Algae grow abundantly in water reservoirs where an excess of nutrients are available to them. This algal growth floats on the water surface and looks like foam or soap/other. In warmer season these blooms progress and persist for longer duration (Moore et al., 2015; Grifith’s et al., 2019). It is called water bloom. The harmful algal blooms responds to climate change (Huisman et al., 2018; Ralston & Moore, 2020). Bloom forming algae release certain toxins. Although all the algae poisons mentioned cause considerable economic losses, the ones that have caused human deaths and sickness are of great public health importance in certain areas are the poisons from certain toxic algae that have causes shellfish poisoning in humans (Das & Sarkar, 2012; Trevino et al., 2015). The trend toward the use of more products from the sea as food for man and the culturing of various algae for food makes it important that we know more about various toxic algae and the toxins that they produce. Proper management of nutrients ending up in water bodies, to stop excessive use of fertilizers and limiting erosion are the steps necessarily required for the solution.


It can be concluded from the present study that algal members mostly belonging to cyanophyaceae are more toxic followed by dinophyceae and Chlorophyceae.
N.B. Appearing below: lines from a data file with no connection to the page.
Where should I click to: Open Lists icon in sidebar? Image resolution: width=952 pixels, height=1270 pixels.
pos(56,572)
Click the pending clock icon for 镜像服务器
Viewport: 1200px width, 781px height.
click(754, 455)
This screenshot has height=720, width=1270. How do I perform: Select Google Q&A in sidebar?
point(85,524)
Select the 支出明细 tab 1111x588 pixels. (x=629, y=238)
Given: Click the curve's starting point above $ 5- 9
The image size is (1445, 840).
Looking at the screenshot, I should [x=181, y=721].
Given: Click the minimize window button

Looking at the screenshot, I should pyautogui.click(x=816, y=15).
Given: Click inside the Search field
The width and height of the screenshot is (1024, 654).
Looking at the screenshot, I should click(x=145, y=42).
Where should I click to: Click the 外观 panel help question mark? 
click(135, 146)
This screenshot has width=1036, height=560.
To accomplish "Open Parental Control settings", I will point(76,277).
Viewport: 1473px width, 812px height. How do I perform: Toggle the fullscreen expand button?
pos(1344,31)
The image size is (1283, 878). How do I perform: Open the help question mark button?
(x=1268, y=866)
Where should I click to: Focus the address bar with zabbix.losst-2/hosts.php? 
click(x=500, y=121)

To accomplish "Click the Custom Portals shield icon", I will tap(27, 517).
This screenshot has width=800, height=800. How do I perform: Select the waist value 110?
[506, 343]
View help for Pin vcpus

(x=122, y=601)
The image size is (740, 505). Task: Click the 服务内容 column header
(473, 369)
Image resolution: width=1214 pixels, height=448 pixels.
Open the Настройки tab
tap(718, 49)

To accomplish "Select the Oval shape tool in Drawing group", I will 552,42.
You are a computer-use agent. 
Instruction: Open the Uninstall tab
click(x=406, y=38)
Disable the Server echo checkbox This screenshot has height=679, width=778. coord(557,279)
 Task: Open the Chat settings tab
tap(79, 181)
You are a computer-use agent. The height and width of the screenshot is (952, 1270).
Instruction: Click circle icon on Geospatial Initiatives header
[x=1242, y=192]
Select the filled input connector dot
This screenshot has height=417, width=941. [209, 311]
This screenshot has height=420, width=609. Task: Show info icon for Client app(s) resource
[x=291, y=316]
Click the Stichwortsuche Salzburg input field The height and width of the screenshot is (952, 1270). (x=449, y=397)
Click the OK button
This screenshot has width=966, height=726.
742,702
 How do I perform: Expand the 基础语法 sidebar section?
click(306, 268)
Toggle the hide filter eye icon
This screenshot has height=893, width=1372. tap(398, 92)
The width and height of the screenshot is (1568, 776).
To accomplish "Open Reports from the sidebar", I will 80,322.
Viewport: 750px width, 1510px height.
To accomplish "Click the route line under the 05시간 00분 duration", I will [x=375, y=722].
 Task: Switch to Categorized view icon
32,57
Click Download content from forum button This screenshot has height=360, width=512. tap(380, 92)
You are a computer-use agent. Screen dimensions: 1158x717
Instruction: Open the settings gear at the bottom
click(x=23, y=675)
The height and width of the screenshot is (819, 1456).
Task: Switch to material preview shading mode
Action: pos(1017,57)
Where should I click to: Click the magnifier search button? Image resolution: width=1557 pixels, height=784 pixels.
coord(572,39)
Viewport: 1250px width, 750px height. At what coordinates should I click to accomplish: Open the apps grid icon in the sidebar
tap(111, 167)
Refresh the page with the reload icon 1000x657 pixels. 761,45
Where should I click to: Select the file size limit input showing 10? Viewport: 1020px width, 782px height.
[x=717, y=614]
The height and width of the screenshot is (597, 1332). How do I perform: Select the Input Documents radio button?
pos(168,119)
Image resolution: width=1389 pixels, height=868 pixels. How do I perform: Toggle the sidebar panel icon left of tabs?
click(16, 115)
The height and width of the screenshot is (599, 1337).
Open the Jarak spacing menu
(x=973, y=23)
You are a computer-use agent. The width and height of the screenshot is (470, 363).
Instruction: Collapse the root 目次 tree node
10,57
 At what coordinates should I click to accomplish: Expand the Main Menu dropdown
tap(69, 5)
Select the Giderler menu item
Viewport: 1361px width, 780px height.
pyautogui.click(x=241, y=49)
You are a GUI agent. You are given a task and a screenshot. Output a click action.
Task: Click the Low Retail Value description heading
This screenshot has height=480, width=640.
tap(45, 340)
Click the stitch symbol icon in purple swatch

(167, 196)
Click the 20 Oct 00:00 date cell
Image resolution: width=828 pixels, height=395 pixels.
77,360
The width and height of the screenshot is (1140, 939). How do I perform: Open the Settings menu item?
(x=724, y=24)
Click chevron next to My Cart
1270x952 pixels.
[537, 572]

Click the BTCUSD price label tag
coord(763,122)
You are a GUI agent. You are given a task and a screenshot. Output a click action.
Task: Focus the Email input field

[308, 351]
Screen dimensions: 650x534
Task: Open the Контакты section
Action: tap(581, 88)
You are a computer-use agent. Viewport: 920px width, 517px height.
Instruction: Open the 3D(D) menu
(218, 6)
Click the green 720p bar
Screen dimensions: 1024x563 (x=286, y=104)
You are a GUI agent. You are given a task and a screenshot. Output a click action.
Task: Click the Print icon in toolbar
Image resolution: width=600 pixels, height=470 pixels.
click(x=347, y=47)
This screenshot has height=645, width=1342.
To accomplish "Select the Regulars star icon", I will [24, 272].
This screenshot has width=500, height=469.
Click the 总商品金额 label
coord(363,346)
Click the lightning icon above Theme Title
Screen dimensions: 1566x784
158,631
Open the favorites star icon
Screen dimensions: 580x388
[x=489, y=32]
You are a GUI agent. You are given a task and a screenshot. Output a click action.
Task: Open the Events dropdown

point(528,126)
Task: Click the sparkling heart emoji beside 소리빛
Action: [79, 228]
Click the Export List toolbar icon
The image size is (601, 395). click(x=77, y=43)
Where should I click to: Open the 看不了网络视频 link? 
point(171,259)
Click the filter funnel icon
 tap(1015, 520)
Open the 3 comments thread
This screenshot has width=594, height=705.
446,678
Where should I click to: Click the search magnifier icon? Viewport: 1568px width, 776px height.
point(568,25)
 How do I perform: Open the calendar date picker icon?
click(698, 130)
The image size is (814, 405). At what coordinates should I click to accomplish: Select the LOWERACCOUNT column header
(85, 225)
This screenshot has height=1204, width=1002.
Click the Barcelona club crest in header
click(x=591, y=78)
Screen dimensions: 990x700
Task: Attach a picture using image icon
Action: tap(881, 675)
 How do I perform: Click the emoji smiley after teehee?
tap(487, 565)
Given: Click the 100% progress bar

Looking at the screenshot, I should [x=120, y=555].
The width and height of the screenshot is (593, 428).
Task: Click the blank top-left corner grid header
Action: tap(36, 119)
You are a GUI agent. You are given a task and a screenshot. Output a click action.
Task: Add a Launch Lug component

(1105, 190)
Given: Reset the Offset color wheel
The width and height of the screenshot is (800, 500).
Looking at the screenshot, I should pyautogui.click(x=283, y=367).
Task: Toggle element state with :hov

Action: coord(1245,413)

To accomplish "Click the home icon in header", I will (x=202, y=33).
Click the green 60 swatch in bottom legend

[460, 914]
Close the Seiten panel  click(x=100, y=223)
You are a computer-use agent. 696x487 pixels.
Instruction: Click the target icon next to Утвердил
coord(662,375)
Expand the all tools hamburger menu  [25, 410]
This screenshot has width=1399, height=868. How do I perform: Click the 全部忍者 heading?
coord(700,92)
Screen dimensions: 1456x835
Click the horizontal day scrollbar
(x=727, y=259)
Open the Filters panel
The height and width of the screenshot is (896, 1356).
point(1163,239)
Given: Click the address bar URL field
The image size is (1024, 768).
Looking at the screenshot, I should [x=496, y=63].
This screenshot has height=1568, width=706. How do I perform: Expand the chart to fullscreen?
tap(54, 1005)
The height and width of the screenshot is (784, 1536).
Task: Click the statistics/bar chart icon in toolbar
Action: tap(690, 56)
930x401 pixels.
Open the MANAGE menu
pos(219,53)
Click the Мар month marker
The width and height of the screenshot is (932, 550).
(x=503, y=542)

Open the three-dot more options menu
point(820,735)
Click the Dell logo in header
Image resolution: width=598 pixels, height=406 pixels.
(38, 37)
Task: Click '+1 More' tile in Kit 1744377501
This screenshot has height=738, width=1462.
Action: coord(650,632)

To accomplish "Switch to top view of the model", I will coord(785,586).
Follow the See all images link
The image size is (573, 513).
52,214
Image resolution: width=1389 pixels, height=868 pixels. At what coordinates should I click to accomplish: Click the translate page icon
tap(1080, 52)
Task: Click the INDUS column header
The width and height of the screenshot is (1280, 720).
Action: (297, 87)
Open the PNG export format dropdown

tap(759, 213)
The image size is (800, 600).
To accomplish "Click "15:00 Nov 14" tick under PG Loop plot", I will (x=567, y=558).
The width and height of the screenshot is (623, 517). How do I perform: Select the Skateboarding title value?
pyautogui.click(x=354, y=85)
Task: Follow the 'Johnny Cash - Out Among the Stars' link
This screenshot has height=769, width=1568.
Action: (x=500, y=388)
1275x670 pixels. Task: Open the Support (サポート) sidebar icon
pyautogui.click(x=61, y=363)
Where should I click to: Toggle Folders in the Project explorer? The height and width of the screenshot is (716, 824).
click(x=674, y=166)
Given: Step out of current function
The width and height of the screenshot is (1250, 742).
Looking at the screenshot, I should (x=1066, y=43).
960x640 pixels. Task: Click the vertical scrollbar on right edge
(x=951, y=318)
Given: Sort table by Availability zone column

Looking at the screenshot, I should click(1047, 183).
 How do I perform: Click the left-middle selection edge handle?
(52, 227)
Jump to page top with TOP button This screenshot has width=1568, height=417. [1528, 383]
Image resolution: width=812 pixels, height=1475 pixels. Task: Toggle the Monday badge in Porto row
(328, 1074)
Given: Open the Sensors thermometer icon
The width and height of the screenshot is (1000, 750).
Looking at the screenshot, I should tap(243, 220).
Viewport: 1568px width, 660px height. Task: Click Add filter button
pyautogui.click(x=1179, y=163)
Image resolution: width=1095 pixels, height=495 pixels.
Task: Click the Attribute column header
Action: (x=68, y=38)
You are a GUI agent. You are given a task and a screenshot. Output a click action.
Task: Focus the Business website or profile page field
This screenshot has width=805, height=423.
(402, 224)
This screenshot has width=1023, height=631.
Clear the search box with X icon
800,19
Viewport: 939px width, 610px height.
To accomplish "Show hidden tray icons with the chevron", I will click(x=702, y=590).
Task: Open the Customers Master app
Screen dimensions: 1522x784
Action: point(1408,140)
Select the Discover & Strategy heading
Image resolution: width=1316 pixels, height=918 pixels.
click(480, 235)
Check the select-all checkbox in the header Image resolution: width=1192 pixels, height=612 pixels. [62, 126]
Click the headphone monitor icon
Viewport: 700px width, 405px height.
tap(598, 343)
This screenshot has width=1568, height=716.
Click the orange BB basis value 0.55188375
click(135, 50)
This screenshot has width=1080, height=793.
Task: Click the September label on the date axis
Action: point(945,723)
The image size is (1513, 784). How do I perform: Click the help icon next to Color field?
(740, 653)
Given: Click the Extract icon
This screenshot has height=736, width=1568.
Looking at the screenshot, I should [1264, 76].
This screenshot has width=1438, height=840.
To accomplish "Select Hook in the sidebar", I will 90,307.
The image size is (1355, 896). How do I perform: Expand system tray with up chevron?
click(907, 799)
Environmental factors like light intensity and temperature leading to more accumulation of algal biomass and hence algal toxin production which ultimately have harmful effects in aquatic life as well as in the animals and human beings on land directly or indirectly.

ACKNOWLEDGMENTS: The author is thankful to the Principal and the staff of W.R.S. Govt. College Dehri, District Kangra (Himachal Pradesh) India for constant support and encouragement during the study. The author is also thankful to the reviewers for their constructive comments, thorough feedback and rapidly replies.